A cloud platform provided by Microsoft.

Resources: Microsoft Azure website

Proxy charm

An intermediary charm that enables charms to integrate with non-charmed applications. Also known as an integrator charm.

sackd

Slurm Auth and Credential Kiosk daemon. Typically used to provide cluster login nodes.

Resources: Slurm Workload Manager - sackd , sackd charm

Slurm

A free and open source workload manager consisting of multiple co-operating software components, each responsible for a piece of cluster functionality.

Resources: Slurm Workload Manager - Documentation

slurmctld

Slurm central management/controller daemon. Schedules jobs and monitors other components.

Resources: Slurm Workload Manager - slurmctld , slurmctld charm

slurmd

Slurm compute node daemon. Executes jobs scheduled by the controller.

Resources: Slurm Workload Manager - slurmd , slurmd charm

slurmdbd

Slurm accounting database daemon. Provides an interface between Slurm and a database for holding historic job statistics.

Resources: Slurm Workload Manager - slurmdbd , slurmdbd charm

slurmrestd

REST API interface for Slurm.

Resources: Slurm Workload Manager - slurmrestd , slurmrestd charm

slurmutils

Python library for facilitating edits to Slurm configuration files.

Resources: slurmutils GitHub

System Security Services Daemon (sssd)

A daemon that manages the retrieval and caching of user credentials and attributes from remote identity providers.

Refers to both the software and the corresponding charm.
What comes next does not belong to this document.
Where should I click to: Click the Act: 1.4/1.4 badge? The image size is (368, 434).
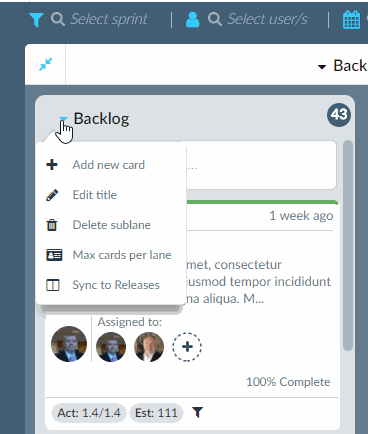point(89,413)
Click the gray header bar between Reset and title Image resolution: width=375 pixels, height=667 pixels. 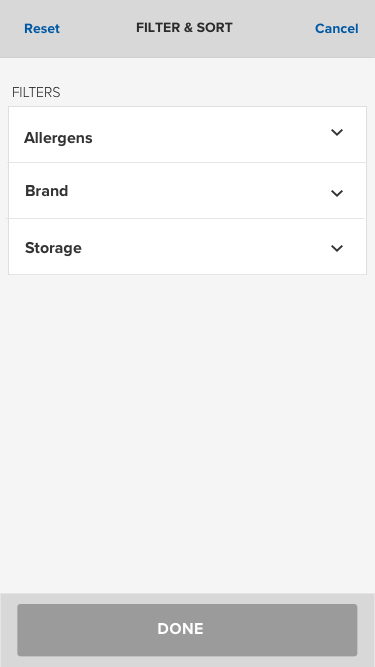pos(98,29)
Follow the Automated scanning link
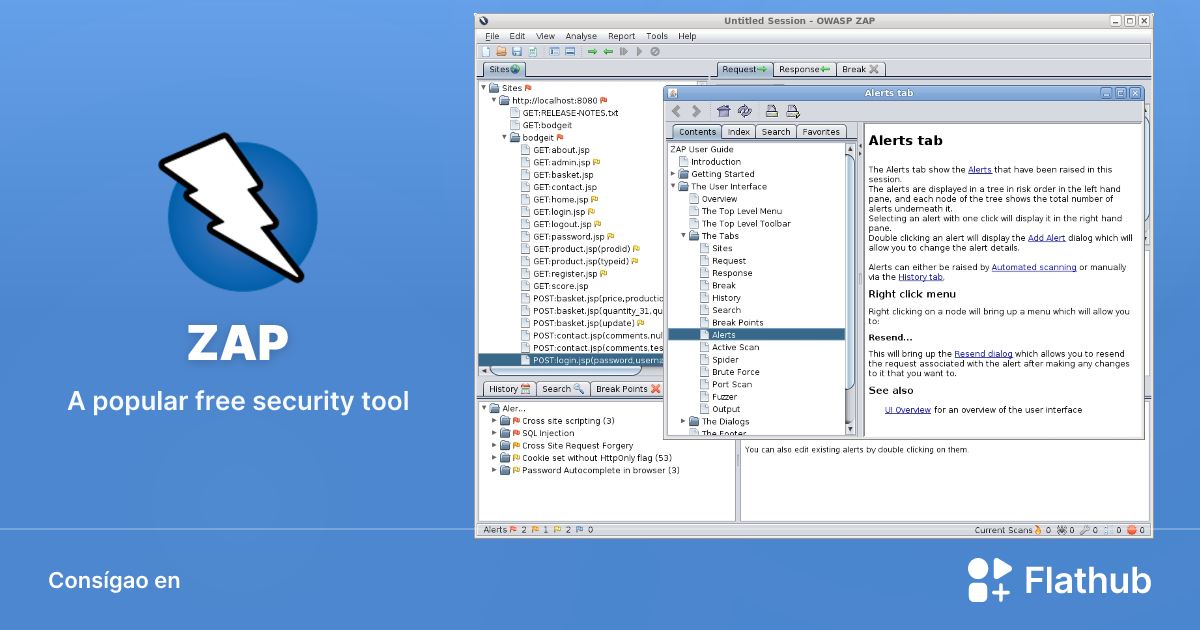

Resources: SSSD - System Security Services Daemon - sssd.io , sssd charm

Walltime

The maximum duration of a job declared in the job script. Serves as a limit after which the workload manager will forcibly end the job.

Workload manager

Software responsible for accepting user jobs, placing them in a queue, and deciding where and when they will run on a cluster - the process known as: job scheduling. Optimizes utilization of a cluster by matching job requirements (CPU core count, walltime) to available hardware while enforcing site-specific usage policies. Slurm is a workload manager.